Copy out the listing verbatim between the line containing "Open the profile browser grid icon" and the line containing "pyautogui.click(x=835, y=97)", both inclusive. Reproduce only those lines.

[Stored dataset items]
########

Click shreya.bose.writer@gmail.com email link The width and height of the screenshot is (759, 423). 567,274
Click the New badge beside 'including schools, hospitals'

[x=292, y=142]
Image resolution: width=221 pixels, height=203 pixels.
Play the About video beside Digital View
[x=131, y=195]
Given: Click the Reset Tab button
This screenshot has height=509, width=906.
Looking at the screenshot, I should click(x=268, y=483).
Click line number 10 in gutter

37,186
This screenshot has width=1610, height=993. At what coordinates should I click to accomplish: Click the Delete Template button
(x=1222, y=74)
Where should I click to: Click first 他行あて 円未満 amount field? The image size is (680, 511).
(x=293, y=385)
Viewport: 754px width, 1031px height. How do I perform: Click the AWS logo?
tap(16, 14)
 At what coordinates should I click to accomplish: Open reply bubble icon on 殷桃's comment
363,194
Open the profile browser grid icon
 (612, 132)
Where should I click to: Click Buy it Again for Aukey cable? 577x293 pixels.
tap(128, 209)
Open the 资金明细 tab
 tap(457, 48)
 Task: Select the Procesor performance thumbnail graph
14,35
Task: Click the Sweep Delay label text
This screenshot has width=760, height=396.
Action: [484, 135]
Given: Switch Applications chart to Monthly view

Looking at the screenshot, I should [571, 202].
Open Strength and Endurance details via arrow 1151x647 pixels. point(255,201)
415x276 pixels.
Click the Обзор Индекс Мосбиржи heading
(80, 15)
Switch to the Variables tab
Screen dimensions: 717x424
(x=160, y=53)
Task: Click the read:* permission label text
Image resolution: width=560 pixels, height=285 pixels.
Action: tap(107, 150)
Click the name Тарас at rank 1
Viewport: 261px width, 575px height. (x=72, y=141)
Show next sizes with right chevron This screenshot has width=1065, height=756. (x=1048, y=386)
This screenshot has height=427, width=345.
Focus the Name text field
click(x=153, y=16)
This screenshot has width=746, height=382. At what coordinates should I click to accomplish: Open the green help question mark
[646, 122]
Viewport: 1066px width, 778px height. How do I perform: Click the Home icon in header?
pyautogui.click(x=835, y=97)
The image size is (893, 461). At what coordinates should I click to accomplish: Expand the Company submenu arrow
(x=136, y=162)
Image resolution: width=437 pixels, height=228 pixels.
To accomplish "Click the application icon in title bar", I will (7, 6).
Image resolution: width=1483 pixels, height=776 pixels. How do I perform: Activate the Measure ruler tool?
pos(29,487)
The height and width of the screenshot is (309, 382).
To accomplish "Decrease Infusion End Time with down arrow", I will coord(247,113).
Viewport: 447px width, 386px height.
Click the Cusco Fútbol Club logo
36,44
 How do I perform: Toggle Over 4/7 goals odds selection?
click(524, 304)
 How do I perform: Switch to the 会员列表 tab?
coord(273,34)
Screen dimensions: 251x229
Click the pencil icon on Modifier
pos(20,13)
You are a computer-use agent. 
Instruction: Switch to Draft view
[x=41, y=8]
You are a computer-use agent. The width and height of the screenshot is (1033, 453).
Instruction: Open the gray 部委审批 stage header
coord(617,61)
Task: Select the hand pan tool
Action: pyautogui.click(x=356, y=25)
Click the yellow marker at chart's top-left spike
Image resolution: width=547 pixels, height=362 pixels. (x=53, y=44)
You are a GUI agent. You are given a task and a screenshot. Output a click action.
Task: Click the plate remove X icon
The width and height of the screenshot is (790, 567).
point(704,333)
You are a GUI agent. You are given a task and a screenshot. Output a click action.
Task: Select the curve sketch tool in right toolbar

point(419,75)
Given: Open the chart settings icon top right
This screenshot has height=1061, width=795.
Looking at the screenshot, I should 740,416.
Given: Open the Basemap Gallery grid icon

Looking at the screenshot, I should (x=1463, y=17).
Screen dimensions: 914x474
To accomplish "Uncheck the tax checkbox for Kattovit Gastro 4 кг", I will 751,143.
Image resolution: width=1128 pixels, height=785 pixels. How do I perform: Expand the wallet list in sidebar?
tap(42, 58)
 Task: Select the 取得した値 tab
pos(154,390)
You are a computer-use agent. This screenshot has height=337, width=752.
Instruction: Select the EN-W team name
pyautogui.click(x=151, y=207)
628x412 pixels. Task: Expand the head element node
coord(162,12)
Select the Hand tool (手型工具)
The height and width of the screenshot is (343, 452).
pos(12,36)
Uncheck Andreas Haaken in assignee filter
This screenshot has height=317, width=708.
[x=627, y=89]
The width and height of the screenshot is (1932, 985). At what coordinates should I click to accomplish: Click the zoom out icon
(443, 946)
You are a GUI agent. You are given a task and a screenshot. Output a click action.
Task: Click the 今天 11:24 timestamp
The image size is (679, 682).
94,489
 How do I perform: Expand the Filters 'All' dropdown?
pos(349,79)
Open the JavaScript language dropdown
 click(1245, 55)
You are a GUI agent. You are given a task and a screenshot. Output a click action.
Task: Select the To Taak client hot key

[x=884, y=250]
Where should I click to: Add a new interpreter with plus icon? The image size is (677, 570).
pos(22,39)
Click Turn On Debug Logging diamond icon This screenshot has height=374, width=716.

########

Result of the task »
Open the profile browser grid icon
 (612, 132)
Where should I click to: Click Buy it Again for Aukey cable? 577x293 pixels.
tap(128, 209)
Open the 资金明细 tab
 tap(457, 48)
 Task: Select the Procesor performance thumbnail graph
14,35
Task: Click the Sweep Delay label text
This screenshot has width=760, height=396.
Action: [484, 135]
Given: Switch Applications chart to Monthly view

Looking at the screenshot, I should [571, 202].
Open Strength and Endurance details via arrow 1151x647 pixels. point(255,201)
415x276 pixels.
Click the Обзор Индекс Мосбиржи heading
(80, 15)
Switch to the Variables tab
Screen dimensions: 717x424
(x=160, y=53)
Task: Click the read:* permission label text
Image resolution: width=560 pixels, height=285 pixels.
Action: tap(107, 150)
Click the name Тарас at rank 1
Viewport: 261px width, 575px height. (x=72, y=141)
Show next sizes with right chevron This screenshot has width=1065, height=756. (x=1048, y=386)
This screenshot has height=427, width=345.
Focus the Name text field
click(x=153, y=16)
This screenshot has width=746, height=382. At what coordinates should I click to accomplish: Open the green help question mark
[646, 122]
Viewport: 1066px width, 778px height. How do I perform: Click the Home icon in header?
pyautogui.click(x=835, y=97)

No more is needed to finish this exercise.